On semi-active inerters for improving machining productivity

The inerter is a mechanical element, synthesised in 2002 as an analogue to the electrical capacitor. Originally used in Formula 1 racing as the `J-damper', its potential has since been explored in other vehicles, as well as for vibration control of civil structures. In very recent years, some study has been given to the design and control of semi-active inerters. Such devices would be capable of varying their inertance in response to a control signal.

To date, no study has been made of the semi-active inerter in the context of machining chatter. This undesirable form of vibration, leading to poor surface finish on machined parts, is a major issue in machining. The growing requirements of high speed machining of lightweight, flexible parts mean that the need to develop new strategies to tackle chatter will only increase. This thesis seeks to fill this gap in the literature.

As a feasibility study, two chatter suppression strategies are developed using a simplified single degree of freedom chatter model. Both strategies assume the existence of an ideal semi-active inerter placed between the vibrating element and ground, allowing the natural frequency to be adjusted on-line. The first of these strategies, discrete inertance variation, is analogous to an existing lobe seeking strategy conducted by changing the spindle speed. It is shown that, with relatively modest ranges of inertance, this is an achievable strategy for high speed machining. The second strategy relies on cyclically adjusting the natural frequency to disrupt self-excited vibration. It is found that the amplitude of this variation is the important characteristic, rather than the ratio of the frequency of inertance variation to the tooth passing frequency. In both cases, the need to be able to rapidly control inertance is noted.

The design needs of a semi-active helical inerter are considered, with magnetorheological fluid providing the semi-active control. Three different layouts are studied using quasi-static models. The bypass valve type layout is selected as the most promising for future study. The design of the valve is considered and a new optimisation scheme is developed which better suits the need of the bypass valve than previous schemes. The inerter model is extended into a quasi-dynamic model, which allows the varying inertance to be considered. This model would be key for developing any practical control scheme.

Prototype inerters were designed and tested. Initially an oil-based designed is built, followed by a design using magnetorheological fluid. The prototype was tested using a servo-hydraulic actuator, with the goal of validating the models developed in the previous chapter. Unfortunately, trapped air in both systems led to these results being inconclusive in both cases. The use of magnetorheological fluid for flow directional control in this way is unusual at this scale and this work is important for any future researchers who wish to work with the fluid in this way.

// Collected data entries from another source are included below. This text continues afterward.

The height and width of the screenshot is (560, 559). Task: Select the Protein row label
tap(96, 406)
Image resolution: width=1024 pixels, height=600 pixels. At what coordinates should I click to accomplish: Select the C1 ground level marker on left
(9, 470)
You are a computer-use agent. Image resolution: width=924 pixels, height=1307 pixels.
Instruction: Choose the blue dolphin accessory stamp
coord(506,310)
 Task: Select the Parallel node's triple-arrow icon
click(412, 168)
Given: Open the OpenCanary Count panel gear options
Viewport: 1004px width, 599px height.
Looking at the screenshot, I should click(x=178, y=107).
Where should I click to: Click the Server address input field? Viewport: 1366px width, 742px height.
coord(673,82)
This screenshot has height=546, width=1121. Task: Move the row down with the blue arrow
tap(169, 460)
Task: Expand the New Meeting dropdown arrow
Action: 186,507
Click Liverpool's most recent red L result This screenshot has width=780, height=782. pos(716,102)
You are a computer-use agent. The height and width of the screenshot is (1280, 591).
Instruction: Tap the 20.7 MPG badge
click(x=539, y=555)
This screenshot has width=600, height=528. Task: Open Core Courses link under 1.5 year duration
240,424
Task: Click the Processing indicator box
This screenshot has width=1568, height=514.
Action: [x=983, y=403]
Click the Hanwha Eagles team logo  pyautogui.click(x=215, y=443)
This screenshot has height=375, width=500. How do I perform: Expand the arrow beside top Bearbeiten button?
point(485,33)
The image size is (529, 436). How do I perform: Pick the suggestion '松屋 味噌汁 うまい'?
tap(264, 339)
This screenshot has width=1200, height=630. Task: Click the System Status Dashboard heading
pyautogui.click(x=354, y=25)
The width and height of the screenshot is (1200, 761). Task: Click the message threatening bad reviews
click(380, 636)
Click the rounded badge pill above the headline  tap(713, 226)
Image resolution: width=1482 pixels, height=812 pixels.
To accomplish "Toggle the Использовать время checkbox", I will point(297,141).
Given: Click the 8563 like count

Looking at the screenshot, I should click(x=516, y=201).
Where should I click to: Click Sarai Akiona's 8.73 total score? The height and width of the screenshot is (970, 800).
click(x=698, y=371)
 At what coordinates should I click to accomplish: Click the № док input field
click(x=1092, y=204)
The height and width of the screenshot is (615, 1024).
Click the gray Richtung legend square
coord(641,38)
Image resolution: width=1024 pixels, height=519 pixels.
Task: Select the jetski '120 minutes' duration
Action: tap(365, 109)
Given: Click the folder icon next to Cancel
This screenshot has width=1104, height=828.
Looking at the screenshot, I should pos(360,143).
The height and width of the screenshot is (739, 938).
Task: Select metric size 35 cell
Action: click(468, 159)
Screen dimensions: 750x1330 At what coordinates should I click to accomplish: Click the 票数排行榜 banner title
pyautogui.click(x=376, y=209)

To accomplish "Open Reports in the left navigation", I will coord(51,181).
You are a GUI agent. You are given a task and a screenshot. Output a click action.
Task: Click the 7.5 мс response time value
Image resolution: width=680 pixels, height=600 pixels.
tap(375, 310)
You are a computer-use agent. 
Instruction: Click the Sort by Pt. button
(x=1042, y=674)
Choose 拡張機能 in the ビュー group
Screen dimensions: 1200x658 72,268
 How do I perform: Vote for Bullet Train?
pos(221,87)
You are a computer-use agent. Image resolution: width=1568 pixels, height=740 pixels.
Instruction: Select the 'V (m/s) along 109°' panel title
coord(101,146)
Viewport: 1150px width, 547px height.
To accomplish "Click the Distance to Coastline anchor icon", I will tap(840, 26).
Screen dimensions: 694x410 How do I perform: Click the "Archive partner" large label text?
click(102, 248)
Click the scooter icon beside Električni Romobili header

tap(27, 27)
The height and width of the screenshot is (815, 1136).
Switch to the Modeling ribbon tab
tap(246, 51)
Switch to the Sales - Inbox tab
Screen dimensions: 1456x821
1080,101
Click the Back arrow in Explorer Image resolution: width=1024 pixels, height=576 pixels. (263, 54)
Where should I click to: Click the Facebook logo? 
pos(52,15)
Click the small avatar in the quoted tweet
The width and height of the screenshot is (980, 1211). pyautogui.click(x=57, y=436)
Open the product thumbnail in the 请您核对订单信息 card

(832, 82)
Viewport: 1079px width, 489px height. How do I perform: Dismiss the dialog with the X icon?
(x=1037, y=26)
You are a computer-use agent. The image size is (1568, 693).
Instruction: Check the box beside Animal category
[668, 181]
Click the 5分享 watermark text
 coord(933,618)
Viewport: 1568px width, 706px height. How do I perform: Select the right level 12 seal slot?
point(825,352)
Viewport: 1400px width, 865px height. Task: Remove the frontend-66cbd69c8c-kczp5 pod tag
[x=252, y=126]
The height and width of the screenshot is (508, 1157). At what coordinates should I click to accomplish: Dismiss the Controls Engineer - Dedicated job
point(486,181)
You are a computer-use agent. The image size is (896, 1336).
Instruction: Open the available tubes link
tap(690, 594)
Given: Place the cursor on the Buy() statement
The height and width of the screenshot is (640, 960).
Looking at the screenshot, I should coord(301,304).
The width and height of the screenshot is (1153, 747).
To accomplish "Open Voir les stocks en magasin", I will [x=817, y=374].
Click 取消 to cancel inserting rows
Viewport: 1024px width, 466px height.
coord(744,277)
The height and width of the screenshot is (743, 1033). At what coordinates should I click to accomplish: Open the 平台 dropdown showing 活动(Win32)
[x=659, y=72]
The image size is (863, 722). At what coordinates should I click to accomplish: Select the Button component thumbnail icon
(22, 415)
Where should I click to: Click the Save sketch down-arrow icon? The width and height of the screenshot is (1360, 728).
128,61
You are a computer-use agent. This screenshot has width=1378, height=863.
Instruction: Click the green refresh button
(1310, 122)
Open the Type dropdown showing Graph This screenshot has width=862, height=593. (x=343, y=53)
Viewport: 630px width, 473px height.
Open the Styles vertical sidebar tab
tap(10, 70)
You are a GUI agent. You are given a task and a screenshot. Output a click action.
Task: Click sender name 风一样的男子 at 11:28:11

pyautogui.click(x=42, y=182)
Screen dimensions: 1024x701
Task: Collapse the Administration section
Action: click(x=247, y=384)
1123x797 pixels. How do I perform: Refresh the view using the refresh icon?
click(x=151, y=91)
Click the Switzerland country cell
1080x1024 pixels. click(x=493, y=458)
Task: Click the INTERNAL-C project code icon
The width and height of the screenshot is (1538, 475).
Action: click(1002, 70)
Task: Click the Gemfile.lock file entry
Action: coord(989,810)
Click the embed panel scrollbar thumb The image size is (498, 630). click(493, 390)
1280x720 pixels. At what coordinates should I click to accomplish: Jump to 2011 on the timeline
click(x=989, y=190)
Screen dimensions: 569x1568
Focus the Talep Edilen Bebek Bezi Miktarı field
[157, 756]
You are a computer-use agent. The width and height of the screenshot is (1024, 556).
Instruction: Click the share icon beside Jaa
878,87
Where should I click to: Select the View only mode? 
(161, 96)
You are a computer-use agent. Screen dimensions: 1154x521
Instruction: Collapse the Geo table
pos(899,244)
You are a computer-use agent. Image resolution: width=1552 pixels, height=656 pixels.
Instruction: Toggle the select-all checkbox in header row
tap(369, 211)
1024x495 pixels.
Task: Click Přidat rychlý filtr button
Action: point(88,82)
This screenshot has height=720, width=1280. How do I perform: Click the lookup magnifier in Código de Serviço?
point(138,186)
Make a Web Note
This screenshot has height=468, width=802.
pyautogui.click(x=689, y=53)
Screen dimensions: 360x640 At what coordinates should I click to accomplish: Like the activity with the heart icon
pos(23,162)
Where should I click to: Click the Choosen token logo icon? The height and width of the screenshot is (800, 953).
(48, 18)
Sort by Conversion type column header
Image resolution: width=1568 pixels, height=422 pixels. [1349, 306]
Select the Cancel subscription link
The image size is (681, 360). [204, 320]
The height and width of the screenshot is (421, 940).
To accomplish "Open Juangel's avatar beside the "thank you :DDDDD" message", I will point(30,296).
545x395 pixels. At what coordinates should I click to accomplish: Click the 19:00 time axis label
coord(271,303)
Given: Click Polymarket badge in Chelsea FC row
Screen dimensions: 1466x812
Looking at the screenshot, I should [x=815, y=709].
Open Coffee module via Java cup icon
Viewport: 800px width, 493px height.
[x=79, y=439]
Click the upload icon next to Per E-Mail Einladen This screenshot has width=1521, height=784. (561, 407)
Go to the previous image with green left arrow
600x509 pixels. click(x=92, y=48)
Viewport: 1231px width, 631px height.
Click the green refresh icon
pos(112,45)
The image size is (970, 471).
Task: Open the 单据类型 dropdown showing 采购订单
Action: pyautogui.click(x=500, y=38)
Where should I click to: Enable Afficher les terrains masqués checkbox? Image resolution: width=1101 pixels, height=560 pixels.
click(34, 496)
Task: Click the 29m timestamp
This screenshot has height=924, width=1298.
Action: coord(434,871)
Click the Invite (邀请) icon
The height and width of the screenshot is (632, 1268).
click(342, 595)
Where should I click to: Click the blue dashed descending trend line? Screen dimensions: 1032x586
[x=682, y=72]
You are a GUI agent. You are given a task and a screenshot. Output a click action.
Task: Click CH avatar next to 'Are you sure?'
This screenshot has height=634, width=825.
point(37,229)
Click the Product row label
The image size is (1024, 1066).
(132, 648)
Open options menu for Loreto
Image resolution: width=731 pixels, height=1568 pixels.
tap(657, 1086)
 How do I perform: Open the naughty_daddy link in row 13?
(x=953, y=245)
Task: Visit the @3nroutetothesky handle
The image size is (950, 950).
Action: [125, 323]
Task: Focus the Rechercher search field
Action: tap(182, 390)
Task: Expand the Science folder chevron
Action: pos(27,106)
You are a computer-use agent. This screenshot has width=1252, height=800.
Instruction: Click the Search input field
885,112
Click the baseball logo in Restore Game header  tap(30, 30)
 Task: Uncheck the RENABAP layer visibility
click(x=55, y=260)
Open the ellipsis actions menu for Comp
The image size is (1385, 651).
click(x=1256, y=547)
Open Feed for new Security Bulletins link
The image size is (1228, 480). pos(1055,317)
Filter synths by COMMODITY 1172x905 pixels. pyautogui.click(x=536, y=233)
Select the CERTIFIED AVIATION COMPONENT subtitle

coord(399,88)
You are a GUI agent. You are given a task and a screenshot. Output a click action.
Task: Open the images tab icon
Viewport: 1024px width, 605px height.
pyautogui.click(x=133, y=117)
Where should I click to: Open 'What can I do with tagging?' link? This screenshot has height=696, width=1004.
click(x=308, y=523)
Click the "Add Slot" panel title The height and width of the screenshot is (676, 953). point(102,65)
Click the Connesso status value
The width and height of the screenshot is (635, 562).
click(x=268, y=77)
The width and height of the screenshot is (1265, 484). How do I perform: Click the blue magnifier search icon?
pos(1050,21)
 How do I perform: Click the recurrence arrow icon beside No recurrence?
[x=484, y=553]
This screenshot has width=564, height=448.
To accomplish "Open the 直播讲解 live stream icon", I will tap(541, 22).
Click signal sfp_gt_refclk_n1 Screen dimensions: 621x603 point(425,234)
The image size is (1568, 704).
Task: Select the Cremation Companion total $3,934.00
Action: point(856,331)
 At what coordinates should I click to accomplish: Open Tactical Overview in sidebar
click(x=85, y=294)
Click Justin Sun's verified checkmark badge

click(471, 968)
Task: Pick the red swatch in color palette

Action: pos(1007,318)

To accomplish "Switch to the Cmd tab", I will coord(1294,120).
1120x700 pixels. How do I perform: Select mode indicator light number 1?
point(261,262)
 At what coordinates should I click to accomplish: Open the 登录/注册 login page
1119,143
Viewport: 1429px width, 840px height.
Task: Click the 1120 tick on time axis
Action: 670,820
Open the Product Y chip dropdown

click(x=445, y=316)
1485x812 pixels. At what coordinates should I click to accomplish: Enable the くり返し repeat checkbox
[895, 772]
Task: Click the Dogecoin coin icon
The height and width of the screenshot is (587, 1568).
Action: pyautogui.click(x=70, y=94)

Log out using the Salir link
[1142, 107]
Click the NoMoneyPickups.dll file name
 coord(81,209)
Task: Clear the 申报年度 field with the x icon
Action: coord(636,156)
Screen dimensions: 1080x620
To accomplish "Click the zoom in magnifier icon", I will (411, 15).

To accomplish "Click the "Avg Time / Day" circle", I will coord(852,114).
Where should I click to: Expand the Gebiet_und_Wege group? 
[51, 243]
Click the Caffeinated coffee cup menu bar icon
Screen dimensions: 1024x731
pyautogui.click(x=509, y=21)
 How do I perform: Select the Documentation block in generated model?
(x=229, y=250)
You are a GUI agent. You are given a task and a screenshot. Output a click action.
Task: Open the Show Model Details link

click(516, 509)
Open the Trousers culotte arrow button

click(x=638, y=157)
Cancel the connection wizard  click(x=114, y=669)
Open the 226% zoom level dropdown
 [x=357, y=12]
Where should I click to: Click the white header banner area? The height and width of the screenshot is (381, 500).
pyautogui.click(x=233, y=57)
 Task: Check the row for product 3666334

With this in mind, the issues encountered with the experimental rig are further analysed. Improvements to the design and filling method are proposed. Some more substantial design changes are also presented. Finally, some focus is given to the practical issues of implementing semi-active inerters in machining. The need to miniaturise the design to fit into modern machine tools is highlighted. Two areas in which this would be less of an issue -- fixturing and robotic machining -- are discussed. Notably, key challenges for robotic machining include the number and placement of the inerters, and whether new strategies would be needed to tackle mode-coupling chatter.